Medicare Advantage:
MedPAC: Medicare Private Plans Cost More Than FFS
Published on Thu Apr 22, 2004
Health plans, now eager to join Medicare, dispute the findings.
Medicare pays private plans 7 percent more than it would cost to cover the same people through the program's fee-for-service arm, the Medicare Payment Advisory Commission reported April 8.
Fifty-three percent of all Medicare beneficiaries and 45 percent of private-plan -- Medicare Advantage -- enrollees live in counties where 2004 payment rates for private plans will exceed FFS costs by at least 5 percent, said MedPAC. The Commission warned that its figures could even understate the payment differentials, since they assume, in contravention of most research, that private-plan enrollees are similar demographically and no healthier than their FFS counterparts.

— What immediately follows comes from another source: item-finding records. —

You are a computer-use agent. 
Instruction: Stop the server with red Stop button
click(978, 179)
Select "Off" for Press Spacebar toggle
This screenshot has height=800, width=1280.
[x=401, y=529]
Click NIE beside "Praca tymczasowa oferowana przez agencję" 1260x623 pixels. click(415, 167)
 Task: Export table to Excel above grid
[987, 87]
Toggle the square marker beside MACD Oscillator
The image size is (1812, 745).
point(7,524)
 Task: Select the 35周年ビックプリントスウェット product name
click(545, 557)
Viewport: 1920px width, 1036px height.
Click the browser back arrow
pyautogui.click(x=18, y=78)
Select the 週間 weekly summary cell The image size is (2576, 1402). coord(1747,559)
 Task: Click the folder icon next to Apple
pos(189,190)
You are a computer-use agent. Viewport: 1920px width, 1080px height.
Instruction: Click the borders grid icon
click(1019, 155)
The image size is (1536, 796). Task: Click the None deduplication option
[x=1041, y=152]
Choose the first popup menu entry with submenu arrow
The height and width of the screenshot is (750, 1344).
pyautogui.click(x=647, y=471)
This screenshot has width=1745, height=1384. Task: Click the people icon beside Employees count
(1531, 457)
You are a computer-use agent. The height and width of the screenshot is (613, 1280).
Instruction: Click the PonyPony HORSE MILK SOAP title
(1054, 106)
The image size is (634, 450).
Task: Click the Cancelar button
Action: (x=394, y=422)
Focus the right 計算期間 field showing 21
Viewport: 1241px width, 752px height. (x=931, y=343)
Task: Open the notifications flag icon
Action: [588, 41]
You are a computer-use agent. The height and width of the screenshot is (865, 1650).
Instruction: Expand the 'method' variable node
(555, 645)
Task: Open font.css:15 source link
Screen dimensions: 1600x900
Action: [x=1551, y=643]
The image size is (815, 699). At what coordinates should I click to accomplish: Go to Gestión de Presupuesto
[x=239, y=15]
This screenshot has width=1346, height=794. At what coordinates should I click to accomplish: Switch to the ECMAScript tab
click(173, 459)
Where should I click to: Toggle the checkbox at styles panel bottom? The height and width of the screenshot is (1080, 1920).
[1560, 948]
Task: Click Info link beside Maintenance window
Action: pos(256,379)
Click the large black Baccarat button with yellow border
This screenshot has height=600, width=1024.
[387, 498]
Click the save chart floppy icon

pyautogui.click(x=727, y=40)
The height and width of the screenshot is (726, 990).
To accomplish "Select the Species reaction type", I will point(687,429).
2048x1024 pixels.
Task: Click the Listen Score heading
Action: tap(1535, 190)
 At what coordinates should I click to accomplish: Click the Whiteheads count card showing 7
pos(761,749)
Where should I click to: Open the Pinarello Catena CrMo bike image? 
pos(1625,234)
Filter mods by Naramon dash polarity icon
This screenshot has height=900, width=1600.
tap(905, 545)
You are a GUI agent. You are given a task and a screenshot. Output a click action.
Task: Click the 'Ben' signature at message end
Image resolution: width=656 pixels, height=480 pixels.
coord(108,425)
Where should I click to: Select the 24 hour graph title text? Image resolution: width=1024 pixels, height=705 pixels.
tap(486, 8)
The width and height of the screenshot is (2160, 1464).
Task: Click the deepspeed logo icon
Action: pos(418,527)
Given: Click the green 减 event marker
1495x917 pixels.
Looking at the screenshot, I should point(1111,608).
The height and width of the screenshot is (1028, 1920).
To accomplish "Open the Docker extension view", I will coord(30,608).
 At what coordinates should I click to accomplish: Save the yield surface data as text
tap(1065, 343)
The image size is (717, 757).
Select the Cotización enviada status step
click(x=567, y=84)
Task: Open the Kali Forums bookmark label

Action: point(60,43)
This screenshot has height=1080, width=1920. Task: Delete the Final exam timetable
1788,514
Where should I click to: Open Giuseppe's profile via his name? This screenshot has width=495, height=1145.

But MedPAC's report is flawed, since the Commission does not count graduate medical education payments in its calculation of FFS expenditures, Karen Ignagni, president of America's Health Insurance Plans, countered in a statement. "This finding, like previous MedPAC findings on this issue, fails to include direct and indirect FFS payments to teaching hospitals. Accounting for all FFS payments would raise the FFS payment rate above the Medicare Advantage payment rate for the majority (52 percent) of Medicare Advantage beneficiaries."
The Commission's report, however, suggests that GME payments in fact work to boost private plan payments. In the Balanced Budget Act of 1997, GME payments were carved out of private-plan payment rates and Medicare began making separate GME payments to hospitals on behalf of plan enrollees. But because plans were also guaranteed a minimum update by the law, payment rates for plans could not actually decrease -- as they might have in some instances - to compensate for the separate GME payments.
Thus, according to MedPAC, "as the proportion of FFS spending in a county accounted for by GME payments increases, so does the ratio of Medicare Advantage payments to FFS costs, ranging from 103 percent of FFS for counties with a relatively small proportion of GME spending to 109 percent of FFS for counties with relatively high proportions of spending devoted to GME."
In addition, last year's Medicare Modernization Act added indirect medical education back into the private-plan rate calculation, without eliminating the separate IME payments that Medicare also makes to hospitals on behalf of MA enrollees. The MMA also added a fourth payment option for MA plans: 100 percent of the county's per capita FFS spending. But because of the double counting of IME payments, plans actually average 102 percent of FFS costs under this payment option, according to the Commission.
Reacting to the report, Democratic Rep. Pete Stark (CA) said that "time and again, objective analysis has shown that HMOs and private plans cost Medicare more" adding that "HMOs want to be paid more so they can offer better taxpayer-funded benefits than those available under Medicare."